**Given exercise:**
Can you render each line of the listing below as one string in a JSON list, leaving out the blank lines?

**Recorded data:**
.....
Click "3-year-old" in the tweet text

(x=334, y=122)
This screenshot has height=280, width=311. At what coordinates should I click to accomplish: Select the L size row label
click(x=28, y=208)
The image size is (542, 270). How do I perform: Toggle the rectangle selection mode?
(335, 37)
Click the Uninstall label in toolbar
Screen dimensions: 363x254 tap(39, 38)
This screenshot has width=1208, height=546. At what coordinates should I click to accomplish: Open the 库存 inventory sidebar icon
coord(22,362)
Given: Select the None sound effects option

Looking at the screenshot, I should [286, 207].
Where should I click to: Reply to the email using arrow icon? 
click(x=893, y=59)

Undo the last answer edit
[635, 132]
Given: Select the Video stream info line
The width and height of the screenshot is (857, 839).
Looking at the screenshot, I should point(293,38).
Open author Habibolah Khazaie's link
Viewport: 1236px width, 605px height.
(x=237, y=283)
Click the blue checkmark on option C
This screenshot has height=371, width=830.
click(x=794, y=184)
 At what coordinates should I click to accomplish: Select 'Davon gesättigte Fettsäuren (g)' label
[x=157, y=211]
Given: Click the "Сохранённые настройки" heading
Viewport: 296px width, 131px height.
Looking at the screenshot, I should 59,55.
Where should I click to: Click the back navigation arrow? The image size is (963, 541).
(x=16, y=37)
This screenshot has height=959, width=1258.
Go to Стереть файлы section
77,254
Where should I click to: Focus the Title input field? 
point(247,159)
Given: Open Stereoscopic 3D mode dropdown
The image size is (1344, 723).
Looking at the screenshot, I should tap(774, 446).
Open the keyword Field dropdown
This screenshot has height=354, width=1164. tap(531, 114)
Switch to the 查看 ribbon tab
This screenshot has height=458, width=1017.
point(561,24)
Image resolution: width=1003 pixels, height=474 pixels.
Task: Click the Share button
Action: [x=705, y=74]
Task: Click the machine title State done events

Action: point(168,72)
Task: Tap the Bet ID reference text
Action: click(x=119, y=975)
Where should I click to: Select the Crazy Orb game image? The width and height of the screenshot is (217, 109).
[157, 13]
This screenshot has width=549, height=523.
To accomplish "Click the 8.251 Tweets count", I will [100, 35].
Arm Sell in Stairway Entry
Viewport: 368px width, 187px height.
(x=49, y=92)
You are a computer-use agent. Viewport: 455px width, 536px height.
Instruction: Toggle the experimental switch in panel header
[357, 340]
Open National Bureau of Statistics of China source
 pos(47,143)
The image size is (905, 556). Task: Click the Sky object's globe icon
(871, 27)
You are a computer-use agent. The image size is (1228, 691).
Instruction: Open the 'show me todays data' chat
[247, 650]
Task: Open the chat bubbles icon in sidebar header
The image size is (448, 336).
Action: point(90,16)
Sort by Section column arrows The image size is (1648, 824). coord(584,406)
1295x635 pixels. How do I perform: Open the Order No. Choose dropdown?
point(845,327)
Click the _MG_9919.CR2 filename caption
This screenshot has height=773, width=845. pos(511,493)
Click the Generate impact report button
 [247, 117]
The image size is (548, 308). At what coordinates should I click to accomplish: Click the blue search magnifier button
.....
**Answer to the task:**
[
  "Click \"3-year-old\" in the tweet text",
  "(x=334, y=122)",
  "This screenshot has height=280, width=311. At what coordinates should I click to accomplish: Select the L size row label",
  "click(x=28, y=208)",
  "The image size is (542, 270). How do I perform: Toggle the rectangle selection mode?",
  "(335, 37)",
  "Click the Uninstall label in toolbar",
  "Screen dimensions: 363x254 tap(39, 38)",
  "This screenshot has width=1208, height=546. At what coordinates should I click to accomplish: Open the 库存 inventory sidebar icon",
  "coord(22,362)",
  "Given: Select the None sound effects option",
  "Looking at the screenshot, I should [286, 207].",
  "Where should I click to: Reply to the email using arrow icon? ",
  "click(x=893, y=59)",
  "Undo the last answer edit",
  "[635, 132]",
  "Given: Select the Video stream info line",
  "The width and height of the screenshot is (857, 839).",
  "Looking at the screenshot, I should point(293,38).",
  "Open author Habibolah Khazaie's link",
  "Viewport: 1236px width, 605px height.",
  "(x=237, y=283)",
  "Click the blue checkmark on option C",
  "This screenshot has height=371, width=830.",
  "click(x=794, y=184)",
  " At what coordinates should I click to accomplish: Select 'Davon gesättigte Fettsäuren (g)' label",
  "[x=157, y=211]",
  "Given: Click the \"Сохранённые настройки\" heading",
  "Viewport: 296px width, 131px height.",
  "Looking at the screenshot, I should 59,55.",
  "Where should I click to: Click the back navigation arrow? The image size is (963, 541).",
  "(x=16, y=37)",
  "This screenshot has height=959, width=1258.",
  "Go to Стереть файлы section",
  "77,254",
  "Where should I click to: Focus the Title input field? ",
  "point(247,159)",
  "Given: Open Stereoscopic 3D mode dropdown",
  "The image size is (1344, 723).",
  "Looking at the screenshot, I should tap(774, 446).",
  "Open the keyword Field dropdown",
  "This screenshot has height=354, width=1164. tap(531, 114)",
  "Switch to the 查看 ribbon tab",
  "This screenshot has height=458, width=1017.",
  "point(561,24)",
  "Image resolution: width=1003 pixels, height=474 pixels.",
  "Task: Click the Share button",
  "Action: [x=705, y=74]",
  "Task: Click the machine title State done events",
  "Action: point(168,72)",
  "Task: Tap the Bet ID reference text",
  "Action: click(x=119, y=975)",
  "Where should I click to: Select the Crazy Orb game image? The width and height of the screenshot is (217, 109).",
  "[157, 13]",
  "This screenshot has width=549, height=523.",
  "To accomplish \"Click the 8.251 Tweets count\", I will [100, 35].",
  "Arm Sell in Stairway Entry",
  "Viewport: 368px width, 187px height.",
  "(x=49, y=92)",
  "You are a computer-use agent. Viewport: 455px width, 536px height.",
  "Instruction: Toggle the experimental switch in panel header",
  "[357, 340]",
  "Open National Bureau of Statistics of China source",
  " pos(47,143)",
  "The image size is (905, 556). Task: Click the Sky object's globe icon",
  "(871, 27)",
  "You are a computer-use agent. The image size is (1228, 691).",
  "Instruction: Open the 'show me todays data' chat",
  "[247, 650]",
  "Task: Open the chat bubbles icon in sidebar header",
  "The image size is (448, 336).",
  "Action: point(90,16)",
  "Sort by Section column arrows The image size is (1648, 824). coord(584,406)",
  "1295x635 pixels. How do I perform: Open the Order No. Choose dropdown?",
  "point(845,327)",
  "Click the _MG_9919.CR2 filename caption",
  "This screenshot has height=773, width=845. pos(511,493)",
  "Click the Generate impact report button",
  " [247, 117]",
  "The image size is (548, 308). At what coordinates should I click to accomplish: Click the blue search magnifier button"
]